[[ INPUT RECORDS open ]]

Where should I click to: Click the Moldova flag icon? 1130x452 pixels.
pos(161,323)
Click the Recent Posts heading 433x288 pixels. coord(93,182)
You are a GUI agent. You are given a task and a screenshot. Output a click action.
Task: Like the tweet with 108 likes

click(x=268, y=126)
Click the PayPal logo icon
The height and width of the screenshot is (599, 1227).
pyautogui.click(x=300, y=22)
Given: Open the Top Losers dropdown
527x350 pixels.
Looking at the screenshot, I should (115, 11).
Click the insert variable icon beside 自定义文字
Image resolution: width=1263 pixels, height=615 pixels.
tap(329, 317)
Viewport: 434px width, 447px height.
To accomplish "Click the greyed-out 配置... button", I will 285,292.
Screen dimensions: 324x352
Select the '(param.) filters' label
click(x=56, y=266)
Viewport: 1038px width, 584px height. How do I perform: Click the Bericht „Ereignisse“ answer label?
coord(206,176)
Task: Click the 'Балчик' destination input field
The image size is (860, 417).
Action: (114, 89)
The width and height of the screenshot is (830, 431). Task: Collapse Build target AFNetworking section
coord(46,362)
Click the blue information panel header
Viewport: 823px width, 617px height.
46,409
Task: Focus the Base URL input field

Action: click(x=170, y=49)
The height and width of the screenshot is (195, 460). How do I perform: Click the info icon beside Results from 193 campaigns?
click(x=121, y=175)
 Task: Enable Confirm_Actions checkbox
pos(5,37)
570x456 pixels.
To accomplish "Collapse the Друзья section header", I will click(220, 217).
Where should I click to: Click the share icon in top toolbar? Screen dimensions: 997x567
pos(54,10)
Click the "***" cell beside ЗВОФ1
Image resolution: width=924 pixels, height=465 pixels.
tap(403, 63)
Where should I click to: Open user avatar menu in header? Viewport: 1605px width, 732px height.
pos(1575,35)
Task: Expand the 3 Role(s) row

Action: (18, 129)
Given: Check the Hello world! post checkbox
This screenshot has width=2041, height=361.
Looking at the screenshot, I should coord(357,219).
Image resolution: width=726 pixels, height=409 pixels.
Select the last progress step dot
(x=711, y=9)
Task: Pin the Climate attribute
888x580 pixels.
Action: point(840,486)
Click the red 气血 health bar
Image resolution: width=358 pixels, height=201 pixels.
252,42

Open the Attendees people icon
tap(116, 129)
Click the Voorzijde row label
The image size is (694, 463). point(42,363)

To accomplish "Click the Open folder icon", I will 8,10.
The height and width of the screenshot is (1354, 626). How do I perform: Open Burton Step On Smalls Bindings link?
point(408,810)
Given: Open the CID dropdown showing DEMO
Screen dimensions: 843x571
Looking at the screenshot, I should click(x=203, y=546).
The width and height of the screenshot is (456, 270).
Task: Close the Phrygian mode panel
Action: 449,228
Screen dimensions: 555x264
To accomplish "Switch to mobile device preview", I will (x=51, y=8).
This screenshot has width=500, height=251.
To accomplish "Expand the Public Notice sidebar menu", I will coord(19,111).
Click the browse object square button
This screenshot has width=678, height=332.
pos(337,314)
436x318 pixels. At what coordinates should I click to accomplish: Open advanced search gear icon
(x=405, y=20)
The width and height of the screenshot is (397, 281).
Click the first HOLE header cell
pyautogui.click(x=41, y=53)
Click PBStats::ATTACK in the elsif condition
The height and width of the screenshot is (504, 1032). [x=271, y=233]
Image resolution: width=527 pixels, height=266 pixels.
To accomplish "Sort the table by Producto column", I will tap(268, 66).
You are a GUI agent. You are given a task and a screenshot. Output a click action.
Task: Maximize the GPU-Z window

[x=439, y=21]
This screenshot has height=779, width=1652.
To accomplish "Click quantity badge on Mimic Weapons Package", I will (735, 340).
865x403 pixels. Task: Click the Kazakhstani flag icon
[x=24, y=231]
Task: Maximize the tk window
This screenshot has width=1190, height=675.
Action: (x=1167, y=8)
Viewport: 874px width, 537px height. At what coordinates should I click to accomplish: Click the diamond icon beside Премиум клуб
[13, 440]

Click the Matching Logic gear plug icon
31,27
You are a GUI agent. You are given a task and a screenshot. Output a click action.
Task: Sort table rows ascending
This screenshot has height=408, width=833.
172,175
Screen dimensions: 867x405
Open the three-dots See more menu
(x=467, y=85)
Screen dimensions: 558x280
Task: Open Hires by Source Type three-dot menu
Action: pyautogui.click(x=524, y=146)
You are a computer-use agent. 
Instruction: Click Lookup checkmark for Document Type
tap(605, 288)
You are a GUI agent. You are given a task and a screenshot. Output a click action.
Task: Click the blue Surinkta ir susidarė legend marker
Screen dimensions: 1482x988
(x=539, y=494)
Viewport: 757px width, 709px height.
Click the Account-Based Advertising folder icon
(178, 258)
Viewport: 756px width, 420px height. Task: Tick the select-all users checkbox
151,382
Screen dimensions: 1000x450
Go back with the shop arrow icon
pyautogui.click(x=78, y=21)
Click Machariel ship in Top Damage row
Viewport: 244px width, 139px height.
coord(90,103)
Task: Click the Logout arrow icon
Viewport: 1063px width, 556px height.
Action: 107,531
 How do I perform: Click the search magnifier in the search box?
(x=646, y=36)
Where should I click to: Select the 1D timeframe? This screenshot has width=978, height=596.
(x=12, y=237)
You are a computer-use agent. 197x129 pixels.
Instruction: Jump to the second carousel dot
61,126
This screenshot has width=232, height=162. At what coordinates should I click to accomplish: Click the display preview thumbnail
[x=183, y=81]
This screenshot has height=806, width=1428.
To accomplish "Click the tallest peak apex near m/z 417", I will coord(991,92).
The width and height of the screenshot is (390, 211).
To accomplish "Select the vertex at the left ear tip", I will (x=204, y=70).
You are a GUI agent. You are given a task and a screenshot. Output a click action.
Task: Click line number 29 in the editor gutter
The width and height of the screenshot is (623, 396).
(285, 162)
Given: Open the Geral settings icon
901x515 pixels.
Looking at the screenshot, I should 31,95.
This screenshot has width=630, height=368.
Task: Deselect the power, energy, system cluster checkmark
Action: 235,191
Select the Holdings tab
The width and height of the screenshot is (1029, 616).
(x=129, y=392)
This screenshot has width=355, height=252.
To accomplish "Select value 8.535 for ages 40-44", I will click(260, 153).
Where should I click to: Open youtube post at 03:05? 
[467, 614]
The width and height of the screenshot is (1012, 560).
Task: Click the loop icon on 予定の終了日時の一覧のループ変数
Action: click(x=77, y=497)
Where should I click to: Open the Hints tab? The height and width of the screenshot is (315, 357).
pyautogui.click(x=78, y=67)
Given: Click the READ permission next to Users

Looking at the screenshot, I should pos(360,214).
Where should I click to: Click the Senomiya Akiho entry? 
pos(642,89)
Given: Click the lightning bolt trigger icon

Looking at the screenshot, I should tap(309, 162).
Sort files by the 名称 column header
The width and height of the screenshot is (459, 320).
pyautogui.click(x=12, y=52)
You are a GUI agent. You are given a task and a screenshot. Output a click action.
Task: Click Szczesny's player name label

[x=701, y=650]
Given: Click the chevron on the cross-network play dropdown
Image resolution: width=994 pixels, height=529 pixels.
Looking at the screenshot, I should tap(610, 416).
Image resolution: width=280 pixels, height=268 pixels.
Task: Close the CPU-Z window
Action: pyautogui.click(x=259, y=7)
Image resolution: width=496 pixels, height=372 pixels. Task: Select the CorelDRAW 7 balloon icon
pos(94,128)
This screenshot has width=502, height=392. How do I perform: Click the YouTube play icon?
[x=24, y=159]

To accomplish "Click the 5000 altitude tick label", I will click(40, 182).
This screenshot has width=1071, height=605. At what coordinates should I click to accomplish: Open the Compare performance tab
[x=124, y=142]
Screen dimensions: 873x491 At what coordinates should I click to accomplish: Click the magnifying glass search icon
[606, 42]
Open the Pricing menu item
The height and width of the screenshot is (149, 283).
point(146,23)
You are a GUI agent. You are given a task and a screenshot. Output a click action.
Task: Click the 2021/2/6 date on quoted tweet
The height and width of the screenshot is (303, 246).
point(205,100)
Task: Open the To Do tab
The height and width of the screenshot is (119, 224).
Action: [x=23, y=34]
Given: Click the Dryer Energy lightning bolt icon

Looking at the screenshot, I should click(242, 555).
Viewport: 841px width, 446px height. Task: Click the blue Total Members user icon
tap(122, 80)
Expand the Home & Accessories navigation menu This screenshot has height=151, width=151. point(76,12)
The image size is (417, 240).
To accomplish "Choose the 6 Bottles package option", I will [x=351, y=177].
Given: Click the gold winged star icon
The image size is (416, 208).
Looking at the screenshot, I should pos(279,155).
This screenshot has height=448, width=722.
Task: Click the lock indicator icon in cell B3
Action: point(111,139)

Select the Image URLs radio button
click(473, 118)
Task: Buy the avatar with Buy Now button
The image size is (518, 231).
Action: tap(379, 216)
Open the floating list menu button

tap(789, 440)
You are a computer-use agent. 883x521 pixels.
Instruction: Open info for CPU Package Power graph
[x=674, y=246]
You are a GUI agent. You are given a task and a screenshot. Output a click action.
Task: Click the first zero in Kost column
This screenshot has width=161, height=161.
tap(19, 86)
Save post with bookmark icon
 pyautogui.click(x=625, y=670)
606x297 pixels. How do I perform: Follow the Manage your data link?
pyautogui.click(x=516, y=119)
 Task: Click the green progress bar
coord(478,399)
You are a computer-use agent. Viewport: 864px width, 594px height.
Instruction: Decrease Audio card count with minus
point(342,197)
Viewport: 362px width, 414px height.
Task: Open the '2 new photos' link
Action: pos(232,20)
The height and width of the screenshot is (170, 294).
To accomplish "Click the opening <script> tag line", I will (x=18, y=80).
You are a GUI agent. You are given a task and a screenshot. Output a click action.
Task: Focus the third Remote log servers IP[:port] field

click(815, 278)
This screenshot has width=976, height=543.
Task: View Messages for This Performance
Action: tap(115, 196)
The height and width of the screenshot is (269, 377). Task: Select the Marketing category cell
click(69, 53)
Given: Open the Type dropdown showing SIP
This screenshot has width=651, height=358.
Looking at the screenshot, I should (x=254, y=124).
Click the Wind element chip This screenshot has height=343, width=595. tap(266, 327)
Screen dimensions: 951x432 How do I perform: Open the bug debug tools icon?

[[ INPUT RECORDS closed ]]

WHAT TO DO ▸
Each line from the top of the material above, through the one that contains "Task: Pin the Climate attribute", should be restated word for word.

REPLY ▸
Where should I click to: Click the Moldova flag icon? 1130x452 pixels.
pos(161,323)
Click the Recent Posts heading 433x288 pixels. coord(93,182)
You are a GUI agent. You are given a task and a screenshot. Output a click action.
Task: Like the tweet with 108 likes

click(x=268, y=126)
Click the PayPal logo icon
The height and width of the screenshot is (599, 1227).
pyautogui.click(x=300, y=22)
Given: Open the Top Losers dropdown
527x350 pixels.
Looking at the screenshot, I should (115, 11).
Click the insert variable icon beside 自定义文字
Image resolution: width=1263 pixels, height=615 pixels.
tap(329, 317)
Viewport: 434px width, 447px height.
To accomplish "Click the greyed-out 配置... button", I will 285,292.
Screen dimensions: 324x352
Select the '(param.) filters' label
click(x=56, y=266)
Viewport: 1038px width, 584px height. How do I perform: Click the Bericht „Ereignisse“ answer label?
coord(206,176)
Task: Click the 'Балчик' destination input field
The image size is (860, 417).
Action: (114, 89)
The width and height of the screenshot is (830, 431). Task: Collapse Build target AFNetworking section
coord(46,362)
Click the blue information panel header
Viewport: 823px width, 617px height.
46,409
Task: Focus the Base URL input field

Action: click(x=170, y=49)
The height and width of the screenshot is (195, 460). How do I perform: Click the info icon beside Results from 193 campaigns?
click(x=121, y=175)
 Task: Enable Confirm_Actions checkbox
pos(5,37)
570x456 pixels.
To accomplish "Collapse the Друзья section header", I will click(220, 217).
Where should I click to: Click the share icon in top toolbar? Screen dimensions: 997x567
pos(54,10)
Click the "***" cell beside ЗВОФ1
Image resolution: width=924 pixels, height=465 pixels.
tap(403, 63)
Where should I click to: Open user avatar menu in header? Viewport: 1605px width, 732px height.
pos(1575,35)
Task: Expand the 3 Role(s) row

Action: (18, 129)
Given: Check the Hello world! post checkbox
This screenshot has width=2041, height=361.
Looking at the screenshot, I should coord(357,219).
Image resolution: width=726 pixels, height=409 pixels.
Select the last progress step dot
(x=711, y=9)
Task: Pin the Climate attribute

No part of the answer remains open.